LGTM Skill - Query Observability Backends

Why subagents matter here

lgtm commands return raw JSON — sometimes thousands of lines. If you run queries directly in the main conversation, you'll flood the context window and make it harder to reason about what actually matters. Haiku subagents are the right tool: they run the queries, distill the results, and hand you back just the signal you need.

The pattern is: you orchestrate, haiku executes.

Orchestrator Pattern

You (orchestrator): Coordinate the discovery → investigation flow. Evaluate summaries returned by subagents, decide what to query next, synthesize findings for the user. Don't run lgtm commands yourself.
Haiku subagent: All query execution — discovery, investigation, aggregation, analysis. Fast and sufficient for the vast majority of tasks.

Run independent queries in parallel — spawn multiple Task calls in one message when queries don't depend on each other (e.g., check logs AND metrics AND traces simultaneously).

Two-Phase Approach

Phase 1: Discovery

Before querying blindly, discover what's available.
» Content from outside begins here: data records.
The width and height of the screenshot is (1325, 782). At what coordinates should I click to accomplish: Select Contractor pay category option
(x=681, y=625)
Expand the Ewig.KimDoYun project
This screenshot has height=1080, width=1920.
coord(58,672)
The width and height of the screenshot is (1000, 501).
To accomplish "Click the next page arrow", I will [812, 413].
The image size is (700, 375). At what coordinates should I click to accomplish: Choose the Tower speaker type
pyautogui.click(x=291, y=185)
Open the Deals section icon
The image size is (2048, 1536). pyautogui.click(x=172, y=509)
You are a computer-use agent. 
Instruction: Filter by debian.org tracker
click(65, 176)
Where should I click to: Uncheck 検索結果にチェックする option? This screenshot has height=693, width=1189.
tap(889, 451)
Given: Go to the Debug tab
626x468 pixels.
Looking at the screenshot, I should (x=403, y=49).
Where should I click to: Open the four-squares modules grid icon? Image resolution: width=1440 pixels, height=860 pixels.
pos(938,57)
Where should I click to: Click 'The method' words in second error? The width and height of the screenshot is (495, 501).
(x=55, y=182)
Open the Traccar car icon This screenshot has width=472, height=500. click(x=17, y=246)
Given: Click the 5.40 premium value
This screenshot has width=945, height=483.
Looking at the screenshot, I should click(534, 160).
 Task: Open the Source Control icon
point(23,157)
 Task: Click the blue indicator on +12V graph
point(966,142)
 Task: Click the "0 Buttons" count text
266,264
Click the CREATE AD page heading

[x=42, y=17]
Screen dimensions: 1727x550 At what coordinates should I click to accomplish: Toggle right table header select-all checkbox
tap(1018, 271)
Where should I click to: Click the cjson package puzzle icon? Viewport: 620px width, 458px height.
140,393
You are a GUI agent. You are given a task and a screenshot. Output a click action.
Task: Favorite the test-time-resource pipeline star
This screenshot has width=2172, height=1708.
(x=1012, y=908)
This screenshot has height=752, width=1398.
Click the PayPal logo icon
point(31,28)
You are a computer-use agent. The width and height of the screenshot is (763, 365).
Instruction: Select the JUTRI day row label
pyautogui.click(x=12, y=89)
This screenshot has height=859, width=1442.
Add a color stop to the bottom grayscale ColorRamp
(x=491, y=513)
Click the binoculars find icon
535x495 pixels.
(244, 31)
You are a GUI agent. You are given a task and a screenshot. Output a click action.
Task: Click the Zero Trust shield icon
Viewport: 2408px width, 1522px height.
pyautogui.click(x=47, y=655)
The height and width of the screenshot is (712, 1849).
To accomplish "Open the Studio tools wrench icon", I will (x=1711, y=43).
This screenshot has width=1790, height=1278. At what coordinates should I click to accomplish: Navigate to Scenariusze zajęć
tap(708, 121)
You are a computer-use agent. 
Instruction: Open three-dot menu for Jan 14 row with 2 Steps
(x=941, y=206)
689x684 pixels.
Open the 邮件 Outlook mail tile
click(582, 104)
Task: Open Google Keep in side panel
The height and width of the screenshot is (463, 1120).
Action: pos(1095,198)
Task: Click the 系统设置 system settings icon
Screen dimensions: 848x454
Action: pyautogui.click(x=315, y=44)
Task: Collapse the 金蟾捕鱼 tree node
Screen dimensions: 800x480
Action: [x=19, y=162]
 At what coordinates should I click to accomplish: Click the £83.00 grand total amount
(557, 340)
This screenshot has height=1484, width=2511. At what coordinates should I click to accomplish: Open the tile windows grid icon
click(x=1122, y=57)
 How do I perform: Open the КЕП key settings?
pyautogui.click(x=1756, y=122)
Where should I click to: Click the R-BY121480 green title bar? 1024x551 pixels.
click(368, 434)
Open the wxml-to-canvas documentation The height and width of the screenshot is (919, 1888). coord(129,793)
This avoids wasted queries against wrong label names or nonexistent services.

Task tool call:
  subagent_type: "Bash"
  model: "haiku"
  prompt: "Using lgtm CLI, discover available labels and services.
    Run: lgtm loki labels
    Run: lgtm loki label-values app
    Run: lgtm loki label-values namespace
    Run: lgtm tempo tag-values service.name
    Return a concise list of available apps, namespaces, and trace services."

Phase 2: Investigation

With concrete label values in hand, query precisely:

Task tool call:
  subagent_type: "Bash"
  model: "haiku"
  prompt: "Using lgtm CLI, investigate errors in the checkout app in prod namespace.
    <specific queries based on discovery results>
    Return ONLY a concise summary, not raw JSON."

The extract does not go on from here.